Görevin Amacı –
Aşağıdaki satırlardan yalnızca "You are a computer-use agent." ifadesini içeren satırdan başlayıp "This screenshot has height=952, width=1270." ifadesini içeren satır da dahil olmak üzere o satıra kadar uzananları aynen tekrarlayınız. Resimleri yanıtınıza dahil etmeyiniz.

Sağlanan Satırlar –
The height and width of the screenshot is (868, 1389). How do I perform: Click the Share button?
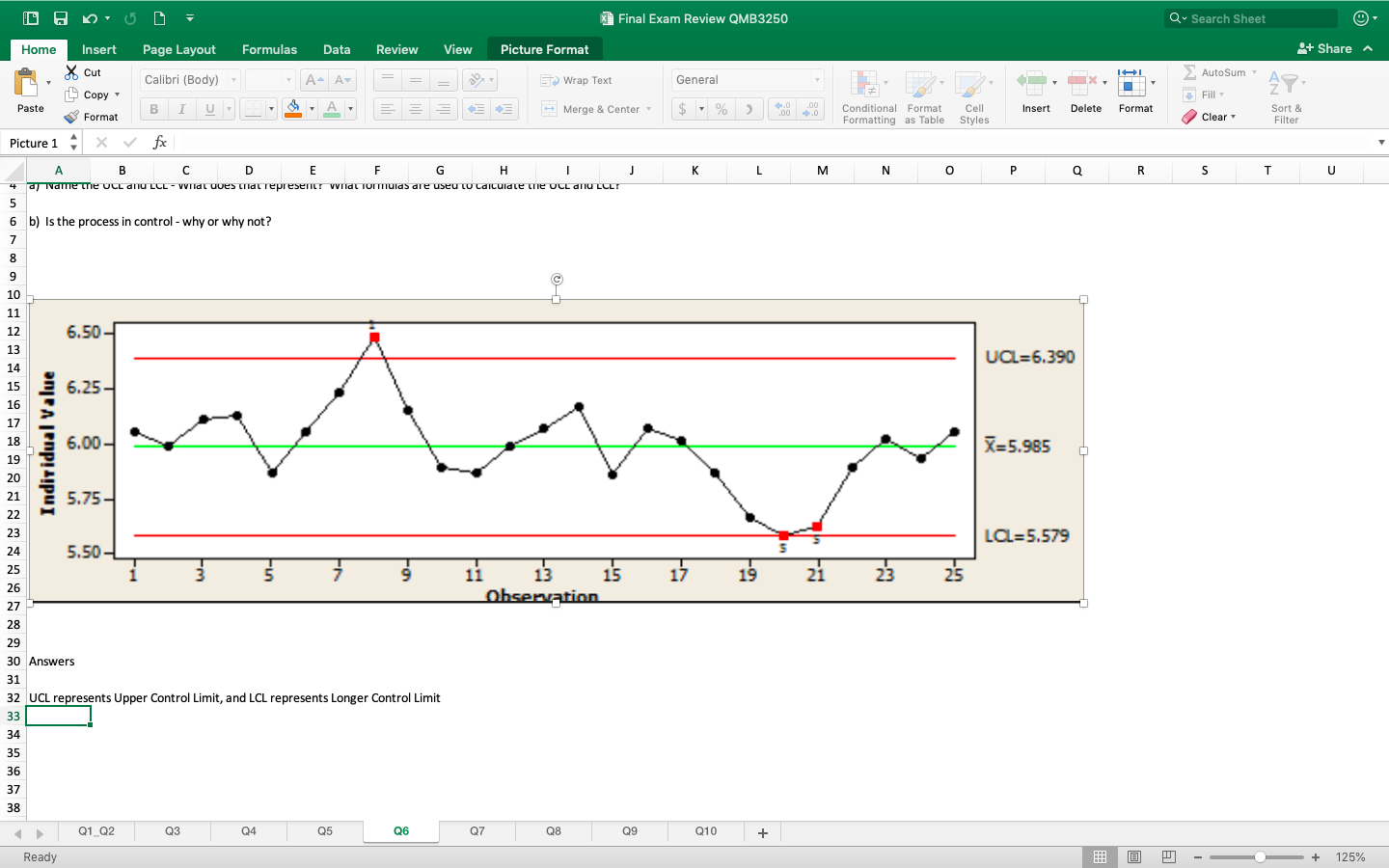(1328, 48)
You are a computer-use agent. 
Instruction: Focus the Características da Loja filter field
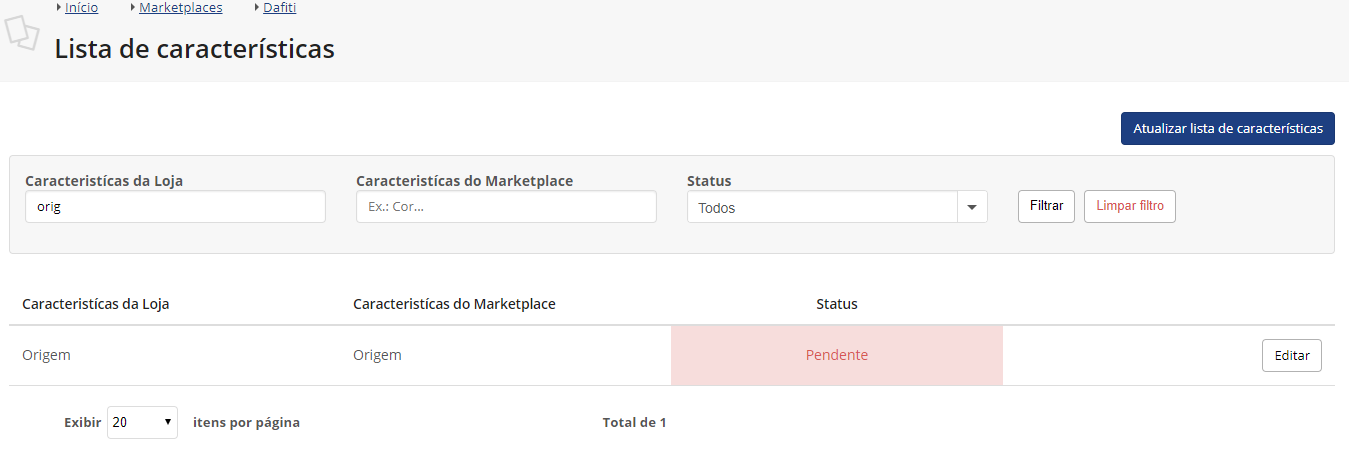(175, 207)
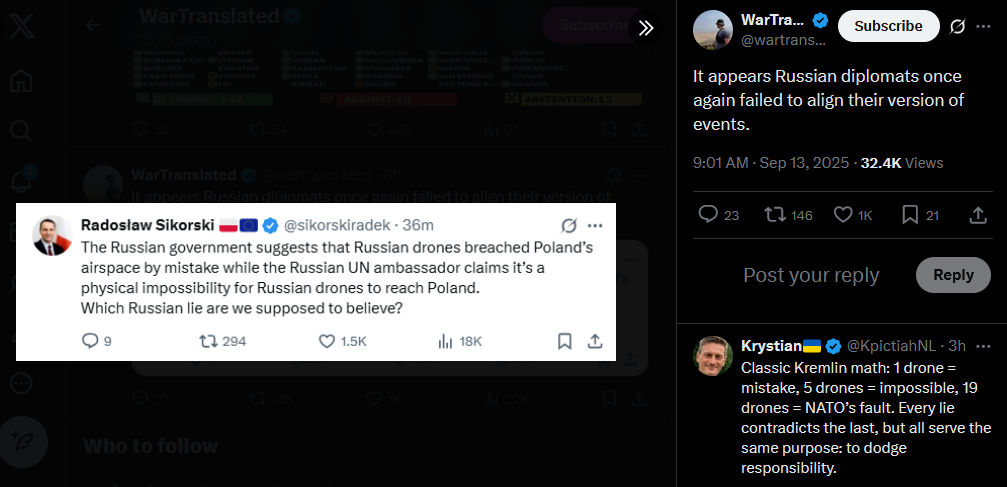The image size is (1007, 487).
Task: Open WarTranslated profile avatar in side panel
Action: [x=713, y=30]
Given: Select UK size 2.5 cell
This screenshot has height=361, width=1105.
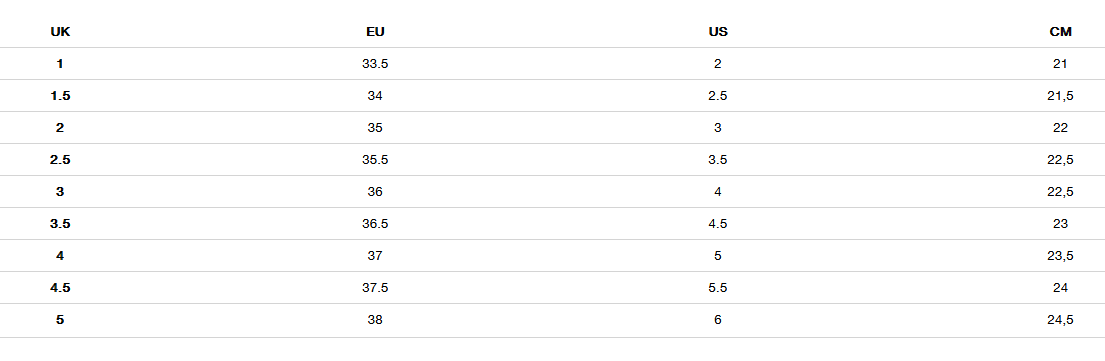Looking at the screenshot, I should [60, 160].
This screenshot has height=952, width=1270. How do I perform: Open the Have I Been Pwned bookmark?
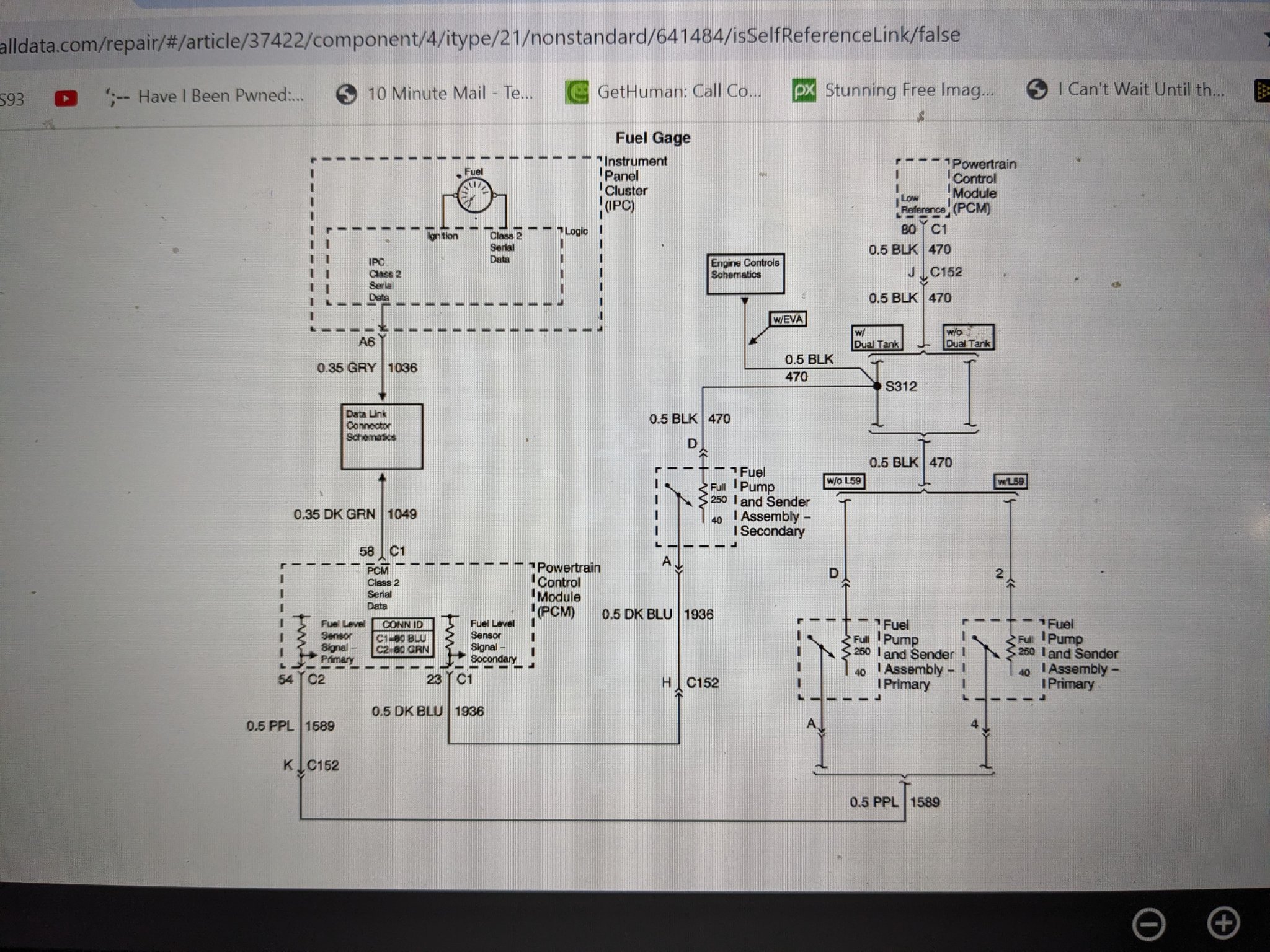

* * *

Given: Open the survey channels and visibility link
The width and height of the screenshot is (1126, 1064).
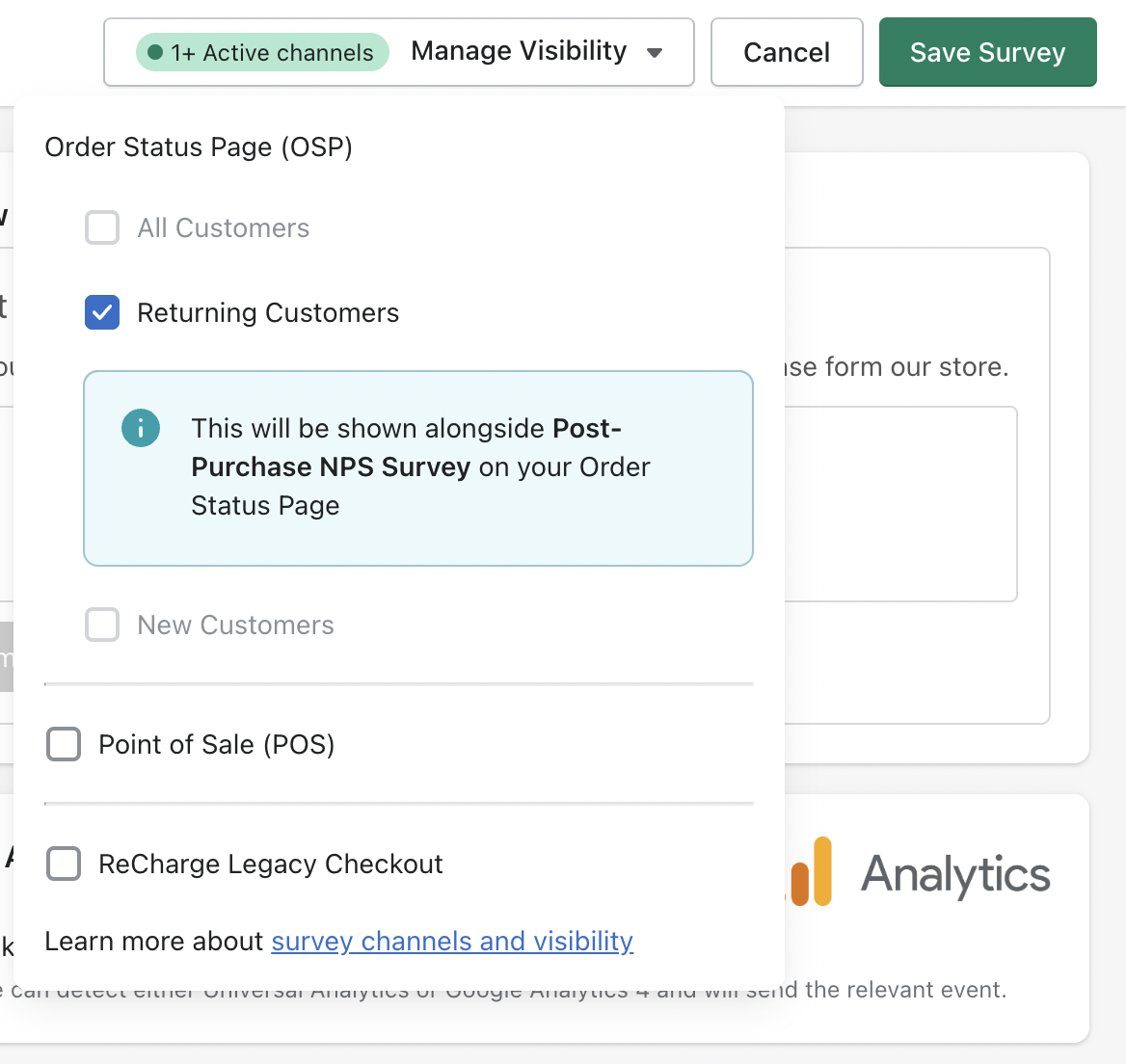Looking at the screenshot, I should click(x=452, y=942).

Elde Edilen Sonuç –
You are a computer-use agent. 
Instruction: Focus the Características da Loja filter field
(175, 207)
The image size is (1007, 487).
Task: Open WarTranslated profile avatar in side panel
Action: [x=713, y=30]
Given: Select UK size 2.5 cell
This screenshot has height=361, width=1105.
Looking at the screenshot, I should [60, 160].
This screenshot has height=952, width=1270. How do I perform: Open the Have I Been Pwned bookmark?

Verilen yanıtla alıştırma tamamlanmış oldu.